Washington verhängt Strafen gegen chinesische Unternehmen, die beschuldigt werden, dem Iran bei der Herstellung seiner Militärdrohnen geholfen zu haben.

Die Vereinigten Staaten kündigten am Freitag eine neue Sanktionsrunde gegen 10 Einzelpersonen und Unternehmen an, die beschuldigt werden, die iranische Rüstungsindustrie unterstützt zu haben, unter anderem bei der Produktion der vom Iran eingesetzten Shahed-Militärdrohnen.

Das US-Finanzministerium präzisierte, dass mehrere der sanktionierten Unternehmen ihren Sitz in China und Hongkong hätten.

Laut Washington waren diese Personen und Unternehmen an der Lieferung von Komponenten, Rohstoffen und Ausrüstung an die iranische Armee beteiligt, die zur Herstellung von Shahed-Drohnen verwendet werden, welche zu einem Schlüsselelement des militärischen Arsenals von Teheran geworden sind.

Diese Drohnen wurden in verschiedenen Konflikten der jüngsten Vergangenheit häufig eingesetzt und stehen im Mittelpunkt der amerikanischen und westlichen Besorgnis hinsichtlich der Erweiterung der iranischen Militärkapazitäten.

Die Ankündigung erfolgt in einem besonders heiklen diplomatischen Kontext, nur wenige Tage vor der geplanten Reise des amerikanischen Präsidenten. Donald Trump in China, um seinen Amtskollegen Xi Jinping zu treffen.

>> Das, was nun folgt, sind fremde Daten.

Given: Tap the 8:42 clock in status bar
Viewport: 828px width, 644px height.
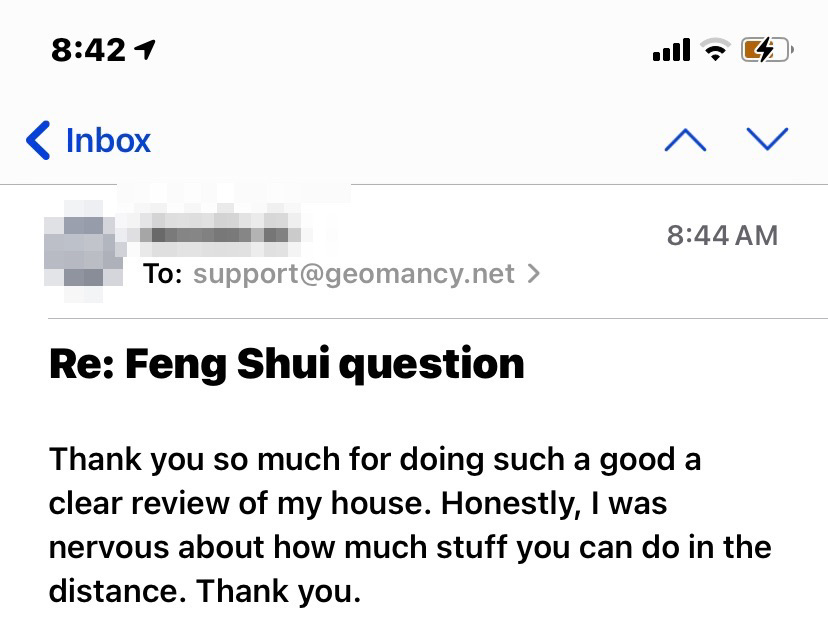Looking at the screenshot, I should [x=88, y=49].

Diese neue Sanktionswelle erfolgt zudem zu einem Zeitpunkt, an dem die diplomatischen Bemühungen zur Beendigung des Konflikts mit Beteiligung des Iran nach mehreren Wochen voller Spannungen und Kämpfe in der Region offenbar in einer Sackgasse stecken.

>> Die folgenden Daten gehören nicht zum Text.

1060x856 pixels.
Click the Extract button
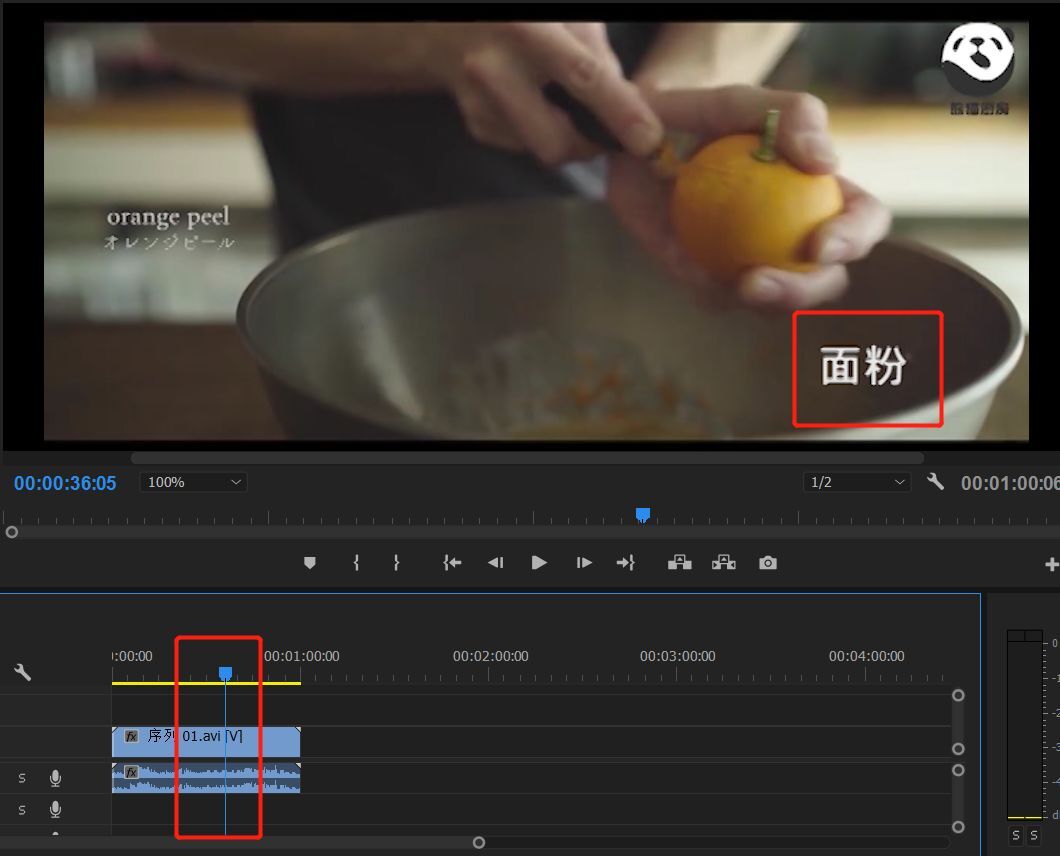click(723, 563)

Zu den US-Sanktionen gehören das Einfrieren von Vermögenswerten in den Vereinigten Staaten und die Verhängung finanzieller Beschränkungen gegen die beteiligten Unternehmen und Einzelpersonen. Dadurch wird der Druck Washingtons auf internationale Netzwerke, die der Unterstützung der iranischen Rüstungsindustrie beschuldigt werden, weiter erhöht.